* _About this exercise_: From the records below, transcribe exactly the lines that begin at the line with "Select the Year 25/26 Fee column header" and end at the line with "Click the green clock icon beside Bitcoin", both included.

-------- Task material

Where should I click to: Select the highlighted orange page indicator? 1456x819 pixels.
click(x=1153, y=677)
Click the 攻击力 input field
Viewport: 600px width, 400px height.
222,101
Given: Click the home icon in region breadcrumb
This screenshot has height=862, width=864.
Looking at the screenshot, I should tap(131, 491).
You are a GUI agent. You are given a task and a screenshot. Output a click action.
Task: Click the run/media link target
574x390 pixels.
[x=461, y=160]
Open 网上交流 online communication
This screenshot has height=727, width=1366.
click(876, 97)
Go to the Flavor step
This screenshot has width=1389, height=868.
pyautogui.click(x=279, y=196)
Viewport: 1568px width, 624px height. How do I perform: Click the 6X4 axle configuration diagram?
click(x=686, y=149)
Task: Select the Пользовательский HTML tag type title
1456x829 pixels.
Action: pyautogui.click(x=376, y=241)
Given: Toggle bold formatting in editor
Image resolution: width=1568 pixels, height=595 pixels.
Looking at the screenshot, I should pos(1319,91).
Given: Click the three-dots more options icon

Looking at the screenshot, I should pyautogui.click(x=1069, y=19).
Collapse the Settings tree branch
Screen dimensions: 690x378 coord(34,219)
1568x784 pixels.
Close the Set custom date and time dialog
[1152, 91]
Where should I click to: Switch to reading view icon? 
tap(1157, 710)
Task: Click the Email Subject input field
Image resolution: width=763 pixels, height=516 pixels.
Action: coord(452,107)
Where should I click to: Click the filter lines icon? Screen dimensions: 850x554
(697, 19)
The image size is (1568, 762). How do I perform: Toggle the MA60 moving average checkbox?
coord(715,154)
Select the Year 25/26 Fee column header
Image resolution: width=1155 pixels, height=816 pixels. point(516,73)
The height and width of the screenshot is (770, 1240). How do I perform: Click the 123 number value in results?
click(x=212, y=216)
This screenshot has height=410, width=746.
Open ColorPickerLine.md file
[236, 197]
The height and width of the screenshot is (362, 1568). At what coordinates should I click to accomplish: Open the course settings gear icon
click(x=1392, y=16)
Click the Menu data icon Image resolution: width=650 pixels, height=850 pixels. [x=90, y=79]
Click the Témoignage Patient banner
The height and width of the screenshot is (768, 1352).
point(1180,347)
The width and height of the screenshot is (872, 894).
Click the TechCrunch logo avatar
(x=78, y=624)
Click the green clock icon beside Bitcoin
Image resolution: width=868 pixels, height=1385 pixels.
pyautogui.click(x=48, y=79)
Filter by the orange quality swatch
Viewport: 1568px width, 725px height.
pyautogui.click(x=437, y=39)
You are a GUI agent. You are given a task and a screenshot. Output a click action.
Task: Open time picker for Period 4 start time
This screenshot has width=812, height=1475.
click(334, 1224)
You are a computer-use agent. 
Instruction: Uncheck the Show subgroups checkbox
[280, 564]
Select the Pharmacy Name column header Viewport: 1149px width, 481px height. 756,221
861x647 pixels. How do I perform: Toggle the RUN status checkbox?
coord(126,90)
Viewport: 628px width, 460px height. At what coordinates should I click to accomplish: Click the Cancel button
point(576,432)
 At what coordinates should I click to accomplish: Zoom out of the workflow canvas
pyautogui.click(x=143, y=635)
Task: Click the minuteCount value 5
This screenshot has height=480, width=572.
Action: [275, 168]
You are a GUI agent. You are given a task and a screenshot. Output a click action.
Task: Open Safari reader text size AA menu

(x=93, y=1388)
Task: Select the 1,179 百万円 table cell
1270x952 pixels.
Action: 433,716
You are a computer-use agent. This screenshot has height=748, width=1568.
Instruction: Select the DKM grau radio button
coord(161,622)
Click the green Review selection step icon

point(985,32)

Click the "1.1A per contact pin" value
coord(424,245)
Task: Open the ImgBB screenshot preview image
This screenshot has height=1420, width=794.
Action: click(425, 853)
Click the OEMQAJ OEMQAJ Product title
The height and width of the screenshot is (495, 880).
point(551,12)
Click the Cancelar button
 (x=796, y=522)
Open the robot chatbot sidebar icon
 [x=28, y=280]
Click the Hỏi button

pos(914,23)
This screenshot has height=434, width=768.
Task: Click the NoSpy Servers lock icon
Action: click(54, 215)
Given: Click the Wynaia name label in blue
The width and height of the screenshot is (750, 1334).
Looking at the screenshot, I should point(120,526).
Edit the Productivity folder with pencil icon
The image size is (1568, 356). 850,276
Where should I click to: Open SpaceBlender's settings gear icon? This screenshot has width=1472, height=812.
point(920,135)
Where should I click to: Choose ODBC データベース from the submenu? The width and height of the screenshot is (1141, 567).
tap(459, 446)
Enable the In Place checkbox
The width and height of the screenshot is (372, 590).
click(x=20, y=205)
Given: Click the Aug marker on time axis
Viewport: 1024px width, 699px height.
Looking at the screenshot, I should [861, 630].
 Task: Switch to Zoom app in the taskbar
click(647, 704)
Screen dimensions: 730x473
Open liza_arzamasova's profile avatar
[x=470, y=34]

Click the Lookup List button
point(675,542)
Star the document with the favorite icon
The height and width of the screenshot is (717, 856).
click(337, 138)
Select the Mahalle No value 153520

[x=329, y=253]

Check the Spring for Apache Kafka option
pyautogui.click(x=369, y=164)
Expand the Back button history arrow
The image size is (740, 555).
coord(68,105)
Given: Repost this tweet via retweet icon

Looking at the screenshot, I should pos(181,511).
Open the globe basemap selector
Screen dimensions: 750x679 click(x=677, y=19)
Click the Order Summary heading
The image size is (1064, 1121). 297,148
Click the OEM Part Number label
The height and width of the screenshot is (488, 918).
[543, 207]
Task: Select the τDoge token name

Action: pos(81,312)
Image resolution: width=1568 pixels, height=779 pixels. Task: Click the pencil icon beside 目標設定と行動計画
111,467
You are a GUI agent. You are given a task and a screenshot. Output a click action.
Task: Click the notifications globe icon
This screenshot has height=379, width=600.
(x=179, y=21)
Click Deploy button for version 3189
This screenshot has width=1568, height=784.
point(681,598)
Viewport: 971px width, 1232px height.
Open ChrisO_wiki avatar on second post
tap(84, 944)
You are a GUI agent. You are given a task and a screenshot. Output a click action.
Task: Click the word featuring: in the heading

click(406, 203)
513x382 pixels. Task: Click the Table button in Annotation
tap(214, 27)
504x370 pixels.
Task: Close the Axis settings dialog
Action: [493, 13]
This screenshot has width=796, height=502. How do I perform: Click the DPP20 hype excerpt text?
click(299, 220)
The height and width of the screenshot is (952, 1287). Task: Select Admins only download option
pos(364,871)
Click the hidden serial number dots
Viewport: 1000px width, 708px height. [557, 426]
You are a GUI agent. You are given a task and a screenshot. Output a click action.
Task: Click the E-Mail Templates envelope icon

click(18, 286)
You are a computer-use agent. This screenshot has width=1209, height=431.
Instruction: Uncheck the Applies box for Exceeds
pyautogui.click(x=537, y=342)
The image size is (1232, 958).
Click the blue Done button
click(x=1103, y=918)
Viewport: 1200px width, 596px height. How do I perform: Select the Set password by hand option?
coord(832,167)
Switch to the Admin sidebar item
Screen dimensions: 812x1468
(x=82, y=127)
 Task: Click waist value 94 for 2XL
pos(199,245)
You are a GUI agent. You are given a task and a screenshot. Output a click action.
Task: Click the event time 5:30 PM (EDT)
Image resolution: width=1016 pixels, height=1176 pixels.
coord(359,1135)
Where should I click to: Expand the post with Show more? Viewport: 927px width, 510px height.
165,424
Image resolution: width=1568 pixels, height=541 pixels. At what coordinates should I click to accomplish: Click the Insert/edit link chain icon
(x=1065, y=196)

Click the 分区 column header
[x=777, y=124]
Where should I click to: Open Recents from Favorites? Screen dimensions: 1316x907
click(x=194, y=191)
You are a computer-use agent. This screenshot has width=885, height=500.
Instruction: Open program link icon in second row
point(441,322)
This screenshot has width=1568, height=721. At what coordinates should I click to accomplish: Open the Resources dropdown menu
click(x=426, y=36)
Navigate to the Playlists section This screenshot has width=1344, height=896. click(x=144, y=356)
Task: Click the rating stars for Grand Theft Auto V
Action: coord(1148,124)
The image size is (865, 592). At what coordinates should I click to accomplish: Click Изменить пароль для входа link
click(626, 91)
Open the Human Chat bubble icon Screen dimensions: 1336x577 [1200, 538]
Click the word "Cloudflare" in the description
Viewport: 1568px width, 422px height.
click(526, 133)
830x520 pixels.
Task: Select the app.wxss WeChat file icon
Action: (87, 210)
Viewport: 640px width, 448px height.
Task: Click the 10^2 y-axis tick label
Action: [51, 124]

----------------

* _Answer below_:
Select the Year 25/26 Fee column header
Image resolution: width=1155 pixels, height=816 pixels. point(516,73)
The height and width of the screenshot is (770, 1240). How do I perform: Click the 123 number value in results?
click(x=212, y=216)
This screenshot has height=410, width=746.
Open ColorPickerLine.md file
[236, 197]
The height and width of the screenshot is (362, 1568). At what coordinates should I click to accomplish: Open the course settings gear icon
click(x=1392, y=16)
Click the Menu data icon Image resolution: width=650 pixels, height=850 pixels. [x=90, y=79]
Click the Témoignage Patient banner
The height and width of the screenshot is (768, 1352).
point(1180,347)
The width and height of the screenshot is (872, 894).
Click the TechCrunch logo avatar
(x=78, y=624)
Click the green clock icon beside Bitcoin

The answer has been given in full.